● Description of the task
Set down the whole listing that follows, precisely as written.

● Data for this task
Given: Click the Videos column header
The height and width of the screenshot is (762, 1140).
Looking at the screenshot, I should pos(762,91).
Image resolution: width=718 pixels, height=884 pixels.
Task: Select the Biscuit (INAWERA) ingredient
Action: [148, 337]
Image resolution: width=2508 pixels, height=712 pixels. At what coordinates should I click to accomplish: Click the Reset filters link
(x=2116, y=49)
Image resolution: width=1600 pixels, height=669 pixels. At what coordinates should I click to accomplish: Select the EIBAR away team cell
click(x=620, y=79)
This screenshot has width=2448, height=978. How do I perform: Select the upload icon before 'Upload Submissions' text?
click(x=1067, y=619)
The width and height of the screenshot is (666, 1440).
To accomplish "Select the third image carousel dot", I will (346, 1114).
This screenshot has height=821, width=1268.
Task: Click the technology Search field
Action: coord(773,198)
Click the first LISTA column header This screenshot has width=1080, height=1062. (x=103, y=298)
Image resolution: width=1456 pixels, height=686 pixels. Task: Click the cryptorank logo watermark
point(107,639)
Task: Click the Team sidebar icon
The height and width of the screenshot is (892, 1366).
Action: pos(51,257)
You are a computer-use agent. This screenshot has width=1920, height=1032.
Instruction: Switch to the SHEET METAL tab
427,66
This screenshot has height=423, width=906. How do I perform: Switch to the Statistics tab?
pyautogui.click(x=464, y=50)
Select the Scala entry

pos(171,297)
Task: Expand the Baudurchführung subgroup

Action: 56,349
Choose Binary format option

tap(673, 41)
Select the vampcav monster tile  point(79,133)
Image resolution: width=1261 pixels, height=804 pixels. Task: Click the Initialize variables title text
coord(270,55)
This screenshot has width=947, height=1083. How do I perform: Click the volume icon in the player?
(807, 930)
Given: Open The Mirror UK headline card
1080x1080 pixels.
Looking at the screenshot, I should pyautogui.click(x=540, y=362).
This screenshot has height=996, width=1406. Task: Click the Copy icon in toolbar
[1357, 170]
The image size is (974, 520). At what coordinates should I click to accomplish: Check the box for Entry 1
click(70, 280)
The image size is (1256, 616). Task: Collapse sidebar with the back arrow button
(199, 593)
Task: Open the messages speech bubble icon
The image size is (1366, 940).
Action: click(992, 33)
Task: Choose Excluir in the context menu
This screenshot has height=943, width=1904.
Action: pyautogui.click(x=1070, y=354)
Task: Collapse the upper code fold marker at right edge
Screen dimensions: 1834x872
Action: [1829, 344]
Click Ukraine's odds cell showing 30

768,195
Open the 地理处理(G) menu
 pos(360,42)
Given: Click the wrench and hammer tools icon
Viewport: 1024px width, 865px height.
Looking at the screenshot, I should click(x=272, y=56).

● Solution below
Given: Click the Videos column header
The height and width of the screenshot is (762, 1140).
Looking at the screenshot, I should pos(762,91).
Image resolution: width=718 pixels, height=884 pixels.
Task: Select the Biscuit (INAWERA) ingredient
Action: [148, 337]
Image resolution: width=2508 pixels, height=712 pixels. At what coordinates should I click to accomplish: Click the Reset filters link
(x=2116, y=49)
Image resolution: width=1600 pixels, height=669 pixels. At what coordinates should I click to accomplish: Select the EIBAR away team cell
click(x=620, y=79)
This screenshot has width=2448, height=978. How do I perform: Select the upload icon before 'Upload Submissions' text?
click(x=1067, y=619)
The width and height of the screenshot is (666, 1440).
To accomplish "Select the third image carousel dot", I will (346, 1114).
This screenshot has height=821, width=1268.
Task: Click the technology Search field
Action: coord(773,198)
Click the first LISTA column header This screenshot has width=1080, height=1062. (x=103, y=298)
Image resolution: width=1456 pixels, height=686 pixels. Task: Click the cryptorank logo watermark
point(107,639)
Task: Click the Team sidebar icon
The height and width of the screenshot is (892, 1366).
Action: pos(51,257)
You are a computer-use agent. This screenshot has width=1920, height=1032.
Instruction: Switch to the SHEET METAL tab
427,66
This screenshot has height=423, width=906. How do I perform: Switch to the Statistics tab?
pyautogui.click(x=464, y=50)
Select the Scala entry

pos(171,297)
Task: Expand the Baudurchführung subgroup

Action: 56,349
Choose Binary format option

tap(673, 41)
Select the vampcav monster tile  point(79,133)
Image resolution: width=1261 pixels, height=804 pixels. Task: Click the Initialize variables title text
coord(270,55)
This screenshot has width=947, height=1083. How do I perform: Click the volume icon in the player?
(807, 930)
Given: Open The Mirror UK headline card
1080x1080 pixels.
Looking at the screenshot, I should pyautogui.click(x=540, y=362).
This screenshot has height=996, width=1406. Task: Click the Copy icon in toolbar
[1357, 170]
The image size is (974, 520). At what coordinates should I click to accomplish: Check the box for Entry 1
click(70, 280)
The image size is (1256, 616). Task: Collapse sidebar with the back arrow button
(199, 593)
Task: Open the messages speech bubble icon
The image size is (1366, 940).
Action: click(992, 33)
Task: Choose Excluir in the context menu
This screenshot has height=943, width=1904.
Action: pyautogui.click(x=1070, y=354)
Task: Collapse the upper code fold marker at right edge
Screen dimensions: 1834x872
Action: [1829, 344]
Click Ukraine's odds cell showing 30

768,195
Open the 地理处理(G) menu
 pos(360,42)
Given: Click the wrench and hammer tools icon
Viewport: 1024px width, 865px height.
Looking at the screenshot, I should click(x=272, y=56).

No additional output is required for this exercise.